Item-finding records:
---

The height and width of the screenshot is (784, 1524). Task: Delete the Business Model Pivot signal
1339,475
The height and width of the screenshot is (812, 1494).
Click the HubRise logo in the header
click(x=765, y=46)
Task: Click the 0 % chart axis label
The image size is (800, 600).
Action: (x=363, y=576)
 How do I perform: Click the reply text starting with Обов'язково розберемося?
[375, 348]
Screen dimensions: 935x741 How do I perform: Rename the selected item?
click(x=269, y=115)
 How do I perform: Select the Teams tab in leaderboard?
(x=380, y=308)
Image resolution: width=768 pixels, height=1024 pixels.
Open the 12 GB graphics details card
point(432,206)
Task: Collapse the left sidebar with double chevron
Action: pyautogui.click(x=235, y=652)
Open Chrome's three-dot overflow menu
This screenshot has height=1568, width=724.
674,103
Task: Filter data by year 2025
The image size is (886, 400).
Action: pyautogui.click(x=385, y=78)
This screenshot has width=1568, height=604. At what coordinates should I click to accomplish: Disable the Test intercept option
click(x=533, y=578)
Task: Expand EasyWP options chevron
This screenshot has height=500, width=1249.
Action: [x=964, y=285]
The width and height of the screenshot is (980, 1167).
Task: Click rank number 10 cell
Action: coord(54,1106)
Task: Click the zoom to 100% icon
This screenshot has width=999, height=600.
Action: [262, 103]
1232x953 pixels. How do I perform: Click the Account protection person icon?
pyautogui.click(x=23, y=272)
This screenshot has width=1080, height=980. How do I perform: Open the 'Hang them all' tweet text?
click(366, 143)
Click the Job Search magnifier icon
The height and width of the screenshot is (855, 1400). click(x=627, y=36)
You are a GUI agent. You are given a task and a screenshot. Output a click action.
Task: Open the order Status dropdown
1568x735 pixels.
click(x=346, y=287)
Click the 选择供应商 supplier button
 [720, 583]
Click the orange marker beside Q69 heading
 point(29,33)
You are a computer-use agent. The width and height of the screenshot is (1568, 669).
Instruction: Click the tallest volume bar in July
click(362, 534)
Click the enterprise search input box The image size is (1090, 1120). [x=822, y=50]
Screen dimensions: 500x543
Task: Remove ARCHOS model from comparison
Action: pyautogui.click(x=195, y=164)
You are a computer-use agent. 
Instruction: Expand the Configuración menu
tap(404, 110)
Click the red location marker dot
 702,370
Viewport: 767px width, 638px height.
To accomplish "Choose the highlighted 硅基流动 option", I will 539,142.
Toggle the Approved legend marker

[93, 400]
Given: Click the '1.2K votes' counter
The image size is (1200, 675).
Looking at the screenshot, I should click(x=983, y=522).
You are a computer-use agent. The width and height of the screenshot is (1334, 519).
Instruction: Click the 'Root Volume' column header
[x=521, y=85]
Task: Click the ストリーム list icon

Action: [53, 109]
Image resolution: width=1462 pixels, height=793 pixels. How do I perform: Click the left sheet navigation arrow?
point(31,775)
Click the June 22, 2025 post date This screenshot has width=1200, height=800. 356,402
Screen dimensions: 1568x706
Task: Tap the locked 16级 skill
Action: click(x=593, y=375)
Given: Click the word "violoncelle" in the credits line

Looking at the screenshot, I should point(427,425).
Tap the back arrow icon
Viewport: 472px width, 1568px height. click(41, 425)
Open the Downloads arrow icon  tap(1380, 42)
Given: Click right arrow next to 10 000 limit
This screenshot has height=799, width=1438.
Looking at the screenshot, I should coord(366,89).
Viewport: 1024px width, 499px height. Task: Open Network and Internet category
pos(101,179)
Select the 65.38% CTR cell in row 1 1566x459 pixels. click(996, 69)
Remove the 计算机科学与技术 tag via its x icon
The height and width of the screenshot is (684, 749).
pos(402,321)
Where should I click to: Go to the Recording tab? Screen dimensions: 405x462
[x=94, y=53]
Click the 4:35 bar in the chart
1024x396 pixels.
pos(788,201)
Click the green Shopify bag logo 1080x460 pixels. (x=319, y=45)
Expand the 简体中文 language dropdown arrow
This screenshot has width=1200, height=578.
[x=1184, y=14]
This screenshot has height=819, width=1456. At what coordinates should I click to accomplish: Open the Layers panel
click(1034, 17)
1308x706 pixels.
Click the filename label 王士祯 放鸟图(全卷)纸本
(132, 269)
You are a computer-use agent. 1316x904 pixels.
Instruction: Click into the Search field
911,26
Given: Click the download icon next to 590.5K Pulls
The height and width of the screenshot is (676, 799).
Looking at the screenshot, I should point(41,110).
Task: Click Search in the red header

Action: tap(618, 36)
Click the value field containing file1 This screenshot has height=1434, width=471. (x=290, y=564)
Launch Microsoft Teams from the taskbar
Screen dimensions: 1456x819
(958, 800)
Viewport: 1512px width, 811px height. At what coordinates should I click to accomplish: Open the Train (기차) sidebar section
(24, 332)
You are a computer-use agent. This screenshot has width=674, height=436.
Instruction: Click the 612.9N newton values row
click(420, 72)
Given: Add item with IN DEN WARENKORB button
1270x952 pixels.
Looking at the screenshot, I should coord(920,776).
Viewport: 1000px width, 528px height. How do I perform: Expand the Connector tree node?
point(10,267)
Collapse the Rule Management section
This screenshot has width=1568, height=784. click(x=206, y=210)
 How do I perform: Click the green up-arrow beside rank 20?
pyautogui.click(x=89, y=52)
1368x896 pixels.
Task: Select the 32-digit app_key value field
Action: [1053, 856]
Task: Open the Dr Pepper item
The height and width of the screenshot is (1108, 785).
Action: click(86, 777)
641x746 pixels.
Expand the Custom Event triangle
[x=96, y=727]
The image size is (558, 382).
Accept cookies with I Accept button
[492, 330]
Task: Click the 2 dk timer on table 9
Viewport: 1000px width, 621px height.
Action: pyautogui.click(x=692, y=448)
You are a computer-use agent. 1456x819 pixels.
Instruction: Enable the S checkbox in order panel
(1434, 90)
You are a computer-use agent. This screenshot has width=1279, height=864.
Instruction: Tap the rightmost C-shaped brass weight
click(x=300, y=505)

---

=== AIM ===
Give all the rows above again with each "How do I perform" changed to "How should I do" and everything else left as it is.

=== OUTPUT FOR THIS EXERCISE ===
The height and width of the screenshot is (784, 1524). Task: Delete the Business Model Pivot signal
1339,475
The height and width of the screenshot is (812, 1494).
Click the HubRise logo in the header
click(x=765, y=46)
Task: Click the 0 % chart axis label
The image size is (800, 600).
Action: (x=363, y=576)
 How should I do: Click the reply text starting with Обов'язково розберемося?
[375, 348]
Screen dimensions: 935x741 How should I do: Rename the selected item?
click(x=269, y=115)
 How should I do: Select the Teams tab in leaderboard?
(x=380, y=308)
Image resolution: width=768 pixels, height=1024 pixels.
Open the 12 GB graphics details card
point(432,206)
Task: Collapse the left sidebar with double chevron
Action: pyautogui.click(x=235, y=652)
Open Chrome's three-dot overflow menu
This screenshot has height=1568, width=724.
674,103
Task: Filter data by year 2025
The image size is (886, 400).
Action: pyautogui.click(x=385, y=78)
This screenshot has width=1568, height=604. At what coordinates should I click to accomplish: Disable the Test intercept option
click(x=533, y=578)
Task: Expand EasyWP options chevron
This screenshot has height=500, width=1249.
Action: [x=964, y=285]
The width and height of the screenshot is (980, 1167).
Task: Click rank number 10 cell
Action: coord(54,1106)
Task: Click the zoom to 100% icon
This screenshot has width=999, height=600.
Action: [262, 103]
1232x953 pixels. How should I do: Click the Account protection person icon?
pyautogui.click(x=23, y=272)
This screenshot has width=1080, height=980. How should I do: Open the 'Hang them all' tweet text?
click(366, 143)
Click the Job Search magnifier icon
The height and width of the screenshot is (855, 1400). click(x=627, y=36)
You are a GUI agent. You are given a task and a screenshot. Output a click action.
Task: Open the order Status dropdown
1568x735 pixels.
click(x=346, y=287)
Click the 选择供应商 supplier button
 [720, 583]
Click the orange marker beside Q69 heading
 point(29,33)
You are a computer-use agent. The width and height of the screenshot is (1568, 669).
Instruction: Click the tallest volume bar in July
click(362, 534)
Click the enterprise search input box The image size is (1090, 1120). [x=822, y=50]
Screen dimensions: 500x543
Task: Remove ARCHOS model from comparison
Action: pyautogui.click(x=195, y=164)
You are a computer-use agent. 
Instruction: Expand the Configuración menu
tap(404, 110)
Click the red location marker dot
 702,370
Viewport: 767px width, 638px height.
To accomplish "Choose the highlighted 硅基流动 option", I will 539,142.
Toggle the Approved legend marker

[93, 400]
Given: Click the '1.2K votes' counter
The image size is (1200, 675).
Looking at the screenshot, I should click(x=983, y=522).
You are a computer-use agent. The width and height of the screenshot is (1334, 519).
Instruction: Click the 'Root Volume' column header
[x=521, y=85]
Task: Click the ストリーム list icon

Action: [53, 109]
Image resolution: width=1462 pixels, height=793 pixels. How should I do: Click the left sheet navigation arrow?
point(31,775)
Click the June 22, 2025 post date This screenshot has width=1200, height=800. 356,402
Screen dimensions: 1568x706
Task: Tap the locked 16级 skill
Action: click(x=593, y=375)
Given: Click the word "violoncelle" in the credits line

Looking at the screenshot, I should point(427,425).
Tap the back arrow icon
Viewport: 472px width, 1568px height. click(41, 425)
Open the Downloads arrow icon  tap(1380, 42)
Given: Click right arrow next to 10 000 limit
This screenshot has height=799, width=1438.
Looking at the screenshot, I should coord(366,89).
Viewport: 1024px width, 499px height. Task: Open Network and Internet category
pos(101,179)
Select the 65.38% CTR cell in row 1 1566x459 pixels. click(996, 69)
Remove the 计算机科学与技术 tag via its x icon
The height and width of the screenshot is (684, 749).
pos(402,321)
Where should I click to: Go to the Recording tab? Screen dimensions: 405x462
[x=94, y=53]
Click the 4:35 bar in the chart
1024x396 pixels.
pos(788,201)
Click the green Shopify bag logo 1080x460 pixels. (x=319, y=45)
Expand the 简体中文 language dropdown arrow
This screenshot has width=1200, height=578.
[x=1184, y=14]
This screenshot has height=819, width=1456. At what coordinates should I click to accomplish: Open the Layers panel
click(1034, 17)
1308x706 pixels.
Click the filename label 王士祯 放鸟图(全卷)纸本
(132, 269)
You are a computer-use agent. 1316x904 pixels.
Instruction: Click into the Search field
911,26
Given: Click the download icon next to 590.5K Pulls
The height and width of the screenshot is (676, 799).
Looking at the screenshot, I should point(41,110).
Task: Click Search in the red header

Action: tap(618, 36)
Click the value field containing file1 This screenshot has height=1434, width=471. (x=290, y=564)
Launch Microsoft Teams from the taskbar
Screen dimensions: 1456x819
(958, 800)
Viewport: 1512px width, 811px height. At what coordinates should I click to accomplish: Open the Train (기차) sidebar section
(24, 332)
You are a computer-use agent. This screenshot has width=674, height=436.
Instruction: Click the 612.9N newton values row
click(420, 72)
Given: Add item with IN DEN WARENKORB button
1270x952 pixels.
Looking at the screenshot, I should coord(920,776).
Viewport: 1000px width, 528px height. How should I do: Expand the Connector tree node?
point(10,267)
Collapse the Rule Management section
This screenshot has width=1568, height=784. click(x=206, y=210)
 How should I do: Click the green up-arrow beside rank 20?
pyautogui.click(x=89, y=52)
1368x896 pixels.
Task: Select the 32-digit app_key value field
Action: [1053, 856]
Task: Open the Dr Pepper item
The height and width of the screenshot is (1108, 785).
Action: click(86, 777)
641x746 pixels.
Expand the Custom Event triangle
[x=96, y=727]
The image size is (558, 382).
Accept cookies with I Accept button
[492, 330]
Task: Click the 2 dk timer on table 9
Viewport: 1000px width, 621px height.
Action: pyautogui.click(x=692, y=448)
You are a computer-use agent. 1456x819 pixels.
Instruction: Enable the S checkbox in order panel
(1434, 90)
You are a computer-use agent. This screenshot has width=1279, height=864.
Instruction: Tap the rightmost C-shaped brass weight
click(x=300, y=505)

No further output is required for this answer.